Scattering of light and atoms in a Fermi-Dirac gas with BCS pairing

TL;DR

This paper investigates how superfluidity in a Fermi-Dirac gas affects its optical properties, including scattering, susceptibility, and Bragg diffraction, highlighting the impact of BCS pairing on these phenomena.

Contribution

It provides a theoretical analysis of quantum-statistical corrections and the influence of BCS pairing on optical responses in a superfluid Fermi gas.

Findings

BCS pairing enhances incoherent scattering processes.

Superfluidity causes broadening and shifting of absorption linewidth.

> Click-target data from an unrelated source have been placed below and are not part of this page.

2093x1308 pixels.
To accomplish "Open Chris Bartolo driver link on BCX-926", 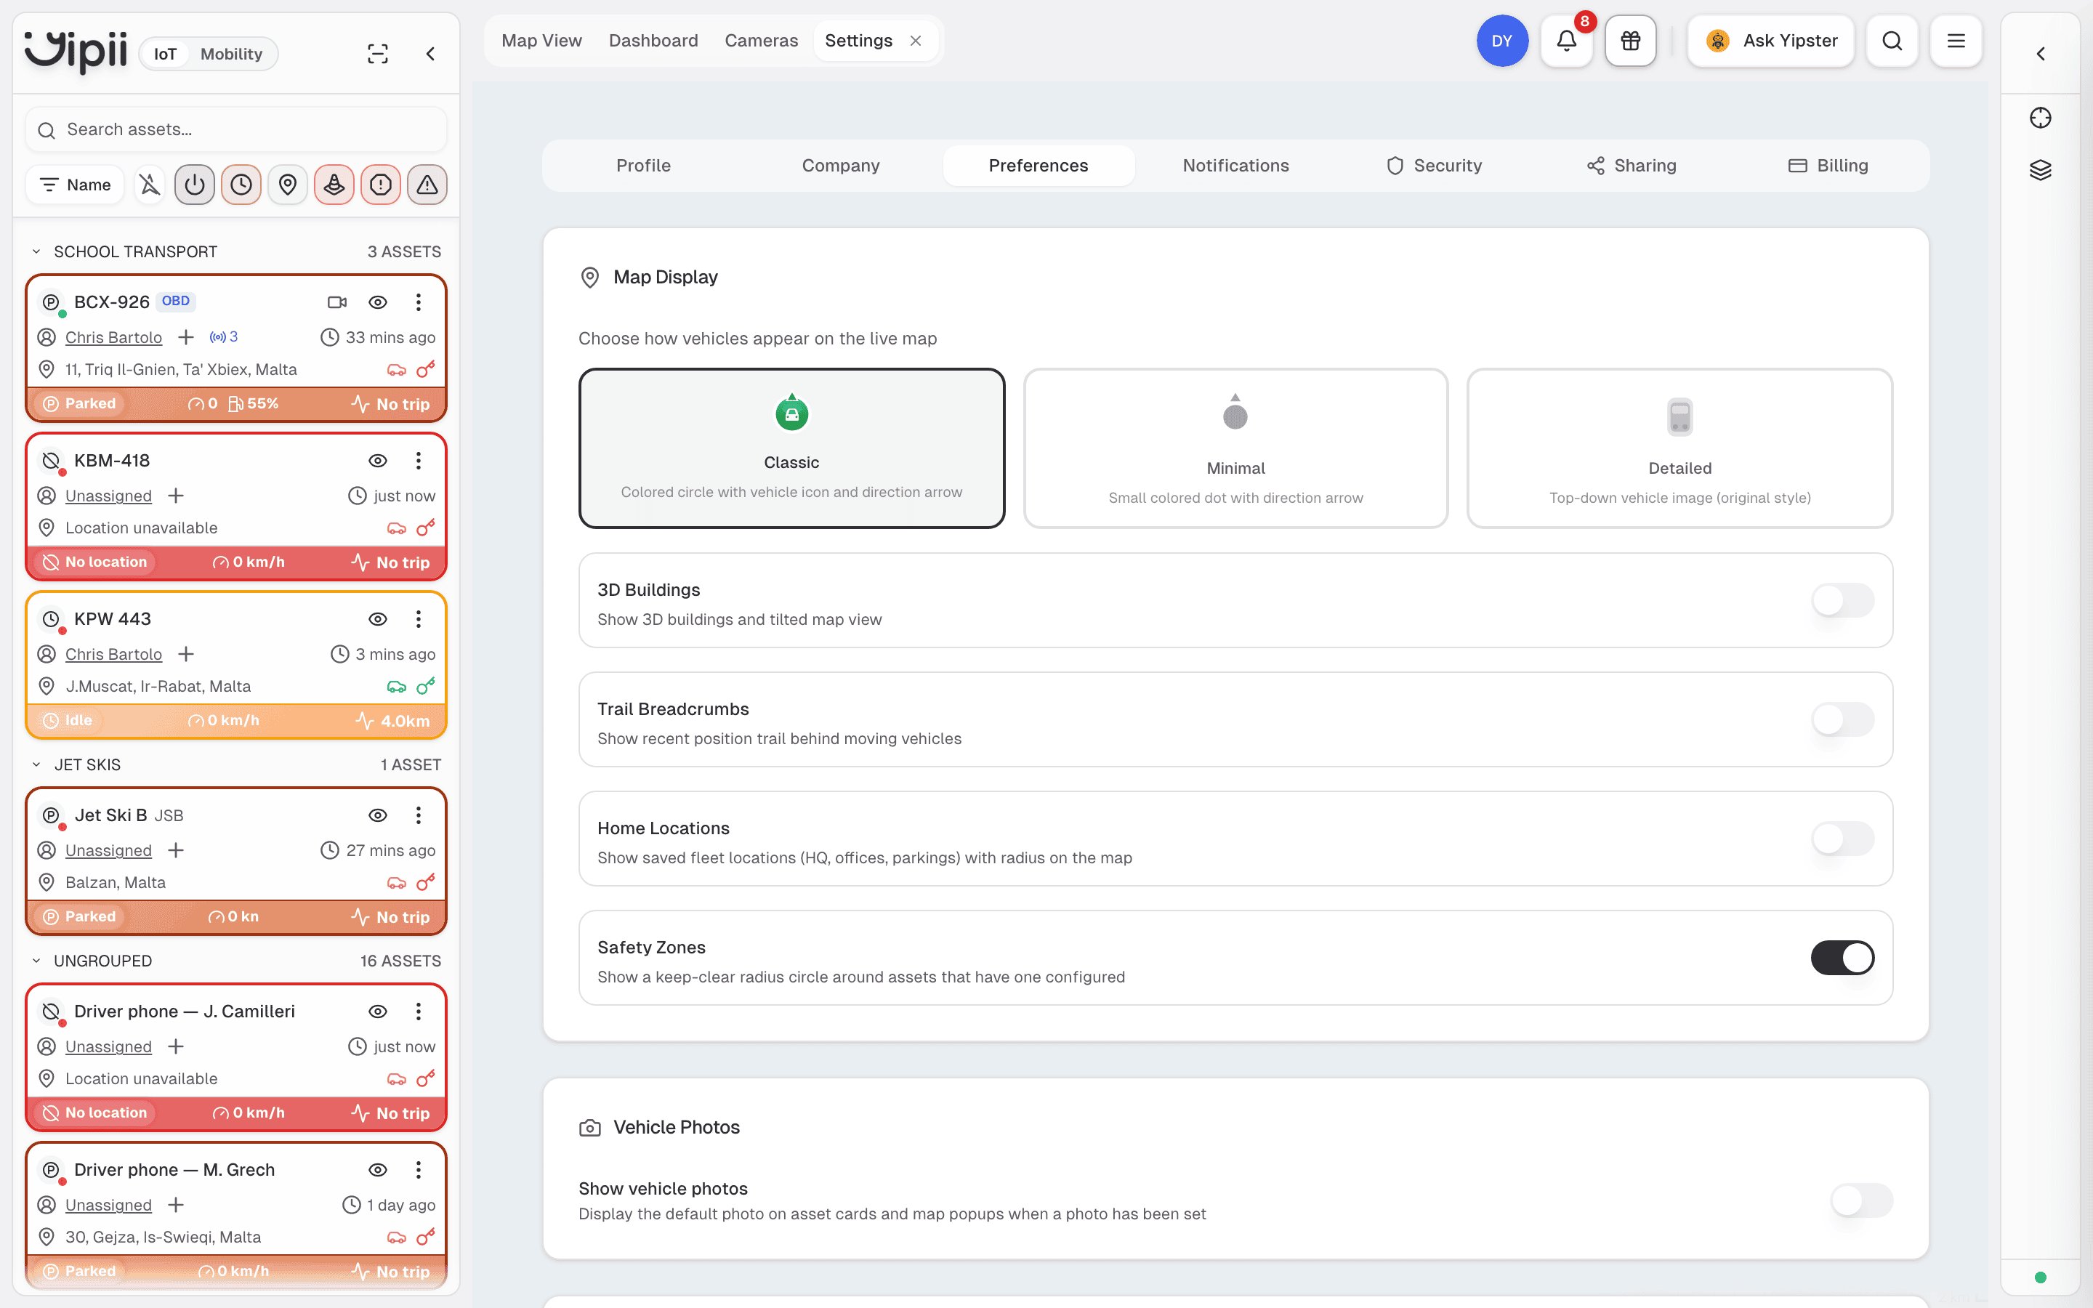I will pos(113,337).
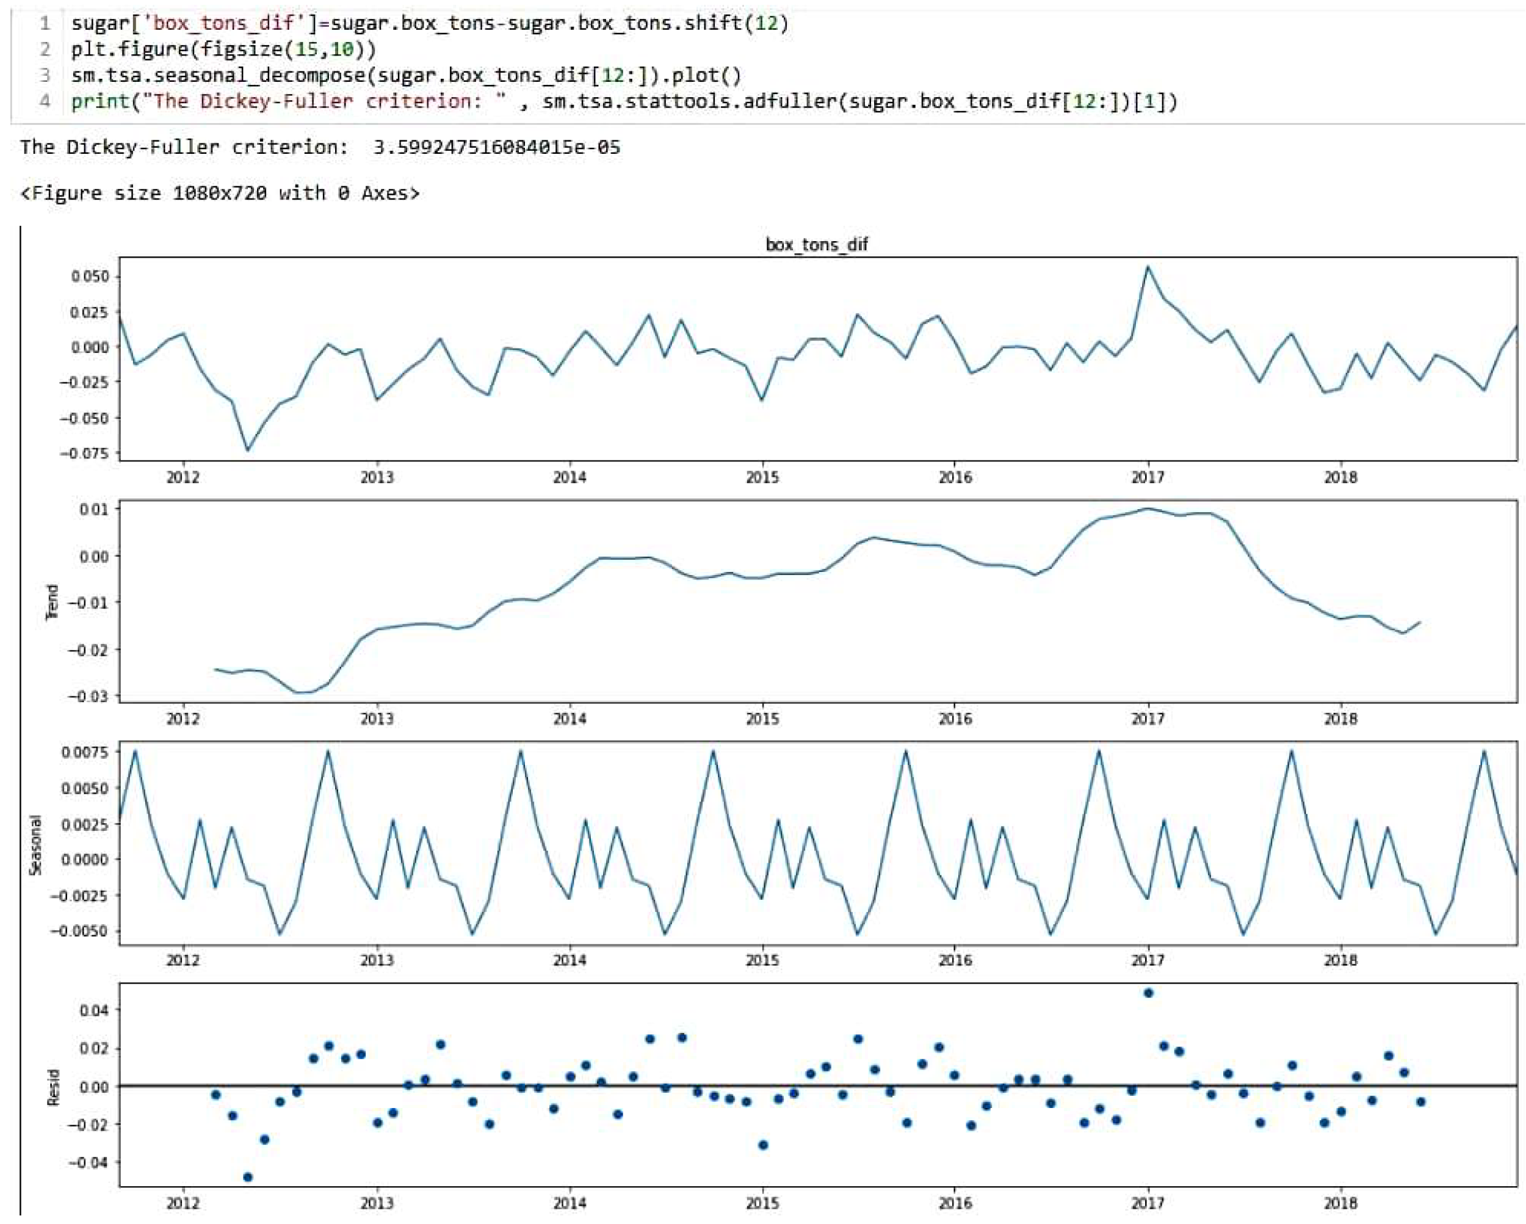Click the 2014 tick label under the Seasonal plot

coord(570,961)
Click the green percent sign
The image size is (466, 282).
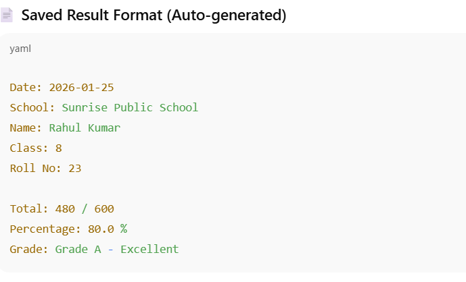tap(124, 229)
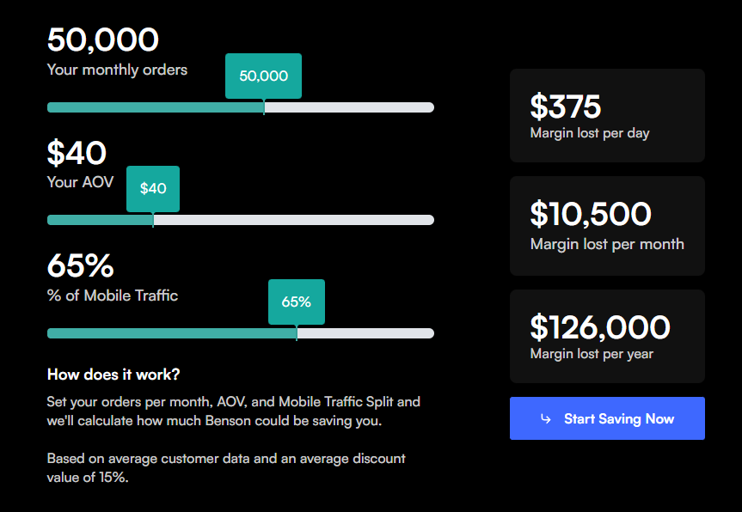The width and height of the screenshot is (742, 512).
Task: Click the teal 65% value bubble
Action: 296,302
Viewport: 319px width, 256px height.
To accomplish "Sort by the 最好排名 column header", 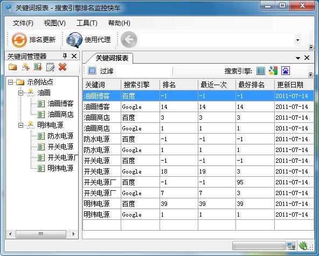I will [x=255, y=85].
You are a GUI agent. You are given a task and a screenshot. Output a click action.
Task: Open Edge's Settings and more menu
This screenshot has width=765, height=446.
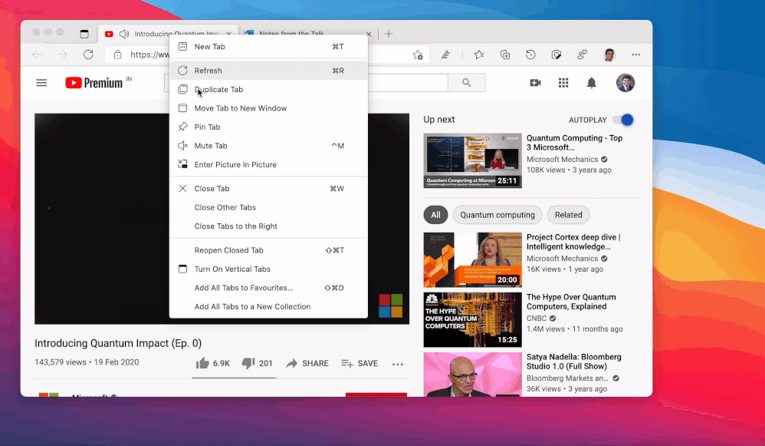coord(636,55)
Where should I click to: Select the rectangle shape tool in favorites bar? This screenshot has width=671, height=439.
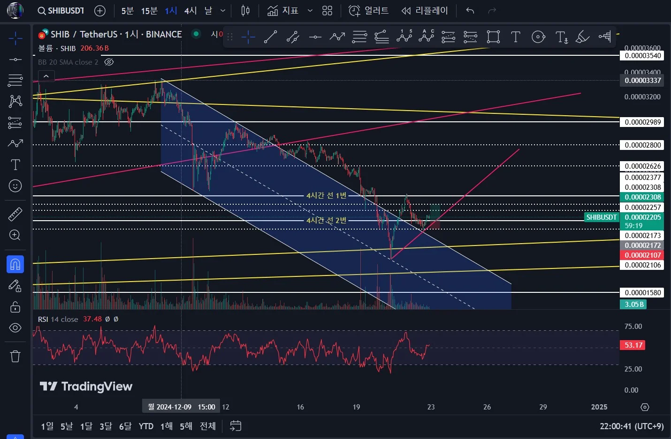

Superfluidity significantly increases the static structure function in Bragg spectroscopy.

Abstract

We theoretically study the optical properties of a Fermi-Dirac gas in the presence of a superfluid state. We calculate the leading quantum-statistical corrections to the standard column density result of the electric susceptibility. We also consider the Bragg diffraction of atoms by means of light-stimulated transitions of photons between two intersecting laser beams. Bardeen-Cooper-Schrieffer pairing between atoms in different internal levels magnifies incoherent scattering processes. The absorption linewidth of a Fermi-Dirac gas is broadened and shifted. Bardeen-Cooper-Schrieffer pairing introduces a collisional local-field shift that may dramatically dominate the Lorentz-Lorenz shift. For the case of the Bragg spectroscopy the static structure function may be significantly increased due to superfluidity in the nearforward scattering.